There isn’t going to be a baby to adopt, because what is growing can’t survive. It will likely be stillborn, but even if it is isn’t, it will never be conscious.

Katie is devastated. She has just come to accept she is going to have a baby, and now she isn’t.

Her decision is straightforward. She terminates the pregnancy. That’s what the vast majority of women do when receiving this diagnosis.

We never end up meeting Katie. We send our condolences, and wish her and her family the best. She goes back to her life, and we go back to ours.

Very few of our friends know there was even the possibility of a second kid. Neither do our parents. It never comes up. But recently, I’ve been thinking about it a lot.

This could have been much, much worse

The procedure Katie had is an abortion.

It would be illegal under many of the laws proposed across the country — laws waiting to be enacted if Roe vs. Wade is weakened or overturned.

The most far-reaching of these bans are called “heartbeat bills” because they prohibit abortion beginning at the moment a fetal heartbeat can be detected, roughly six weeks.

Other abortion bans start at 20 weeks. Ohio’s Republican governor John Kasich signed one of these bills, calling it the “best, most legally sound and sustainable approach to protecting the sanctity of human life.”

But not if you’re Katie.

Katie had passed 20 weeks when she discovered what was growing inside her was certain to die. Doctors couldn’t tell her when. It could happen at any moment, or during birth, or immediately afterwards.

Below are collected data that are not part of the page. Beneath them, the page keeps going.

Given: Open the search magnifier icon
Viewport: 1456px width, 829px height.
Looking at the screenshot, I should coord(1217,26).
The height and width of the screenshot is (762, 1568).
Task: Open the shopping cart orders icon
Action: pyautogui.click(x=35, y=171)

Under Ohio’s law, Katie couldn’t terminate the pregnancy. Like most of these laws, Ohio’s doesn’t make exceptions for fetal anomalies.

To be sure, some women in Katie’s situation do continue their pregnancies, bracing themselves for the grim outcome. If you Google their stories, you’ll see phrases like —

I had two options…
We prayed on it and ultimately decided…
For us, the choice was clear.

According to the Ohio legislature, these women shouldn’t have a choice. They shouldn’t pray over it. They should wait until they spontaneously miscarry, or until their due date arrives at which point labor can be induced. (Odd science fact: Natural labor is triggered by hormones in babies’ brains. No brain, no hormones.)

The end result will be a dead body without a brain, the same as if the abortion had taken place months earlier.

To me, forcing a woman to continue a doomed pregnancy is a moral crime.

It means forcing a woman to go through months of emotional and physical distress, along with potentially serious medical complications. It means forcing a woman to suspend her plans for no one’s benefit. It means her life is worth less than a collection of cells that will never be conscious.

I suspect that most legislators are not thinking about neural tube defects when they pass these bills. Nor do I believe that governors intend to inflict suffering when they sign them.

I don’t think these people are evil. But laws passed without careful consideration can do real evil.

It’s the responsibility of our courts, elected officials and citizens to tell them that. That’s why I’m sharing this story now. That’s why I encourage more people to talk about their experience with abortion, either publicly or with friends and family.

And as new abortion restrictions are proposed, I’d urge you to be skeptical of anyone proffering “reasonable compromises.”

They’ll say 20 weeks is the threshold of viability. But it’s not. Katie’s pregnancy was never going to be viable, if you define viability in any sensible way.

They’ll say that the woman needs to wait a few days, or see the ultrasound, or hear the heartbeat. But she’s not the one who needs to stop and look and listen.

Ultimately, the heartbeat that needs attention is the woman’s. She’s the one who is unambiguously alive. She has a past, a future and a family.

Katie will be 27 now. We haven’t had any contact with her. Wherever she is, I hope she’s well and happy.

I have to imagine this was a terrible experience for her. But I’m thankful it wasn’t worse. She didn’t have to spend months answering questions about her doomed pregnancy, knowing that at any moment she could miscarry. She didn’t have to go through the pain of delivery to give birth to a dead child.

Because abortion was legal, a young woman’s suffering was lessened. That’s something worth defending.

You can download the audio here.

  1. I’ve changed Katie’s name, but none of the other details.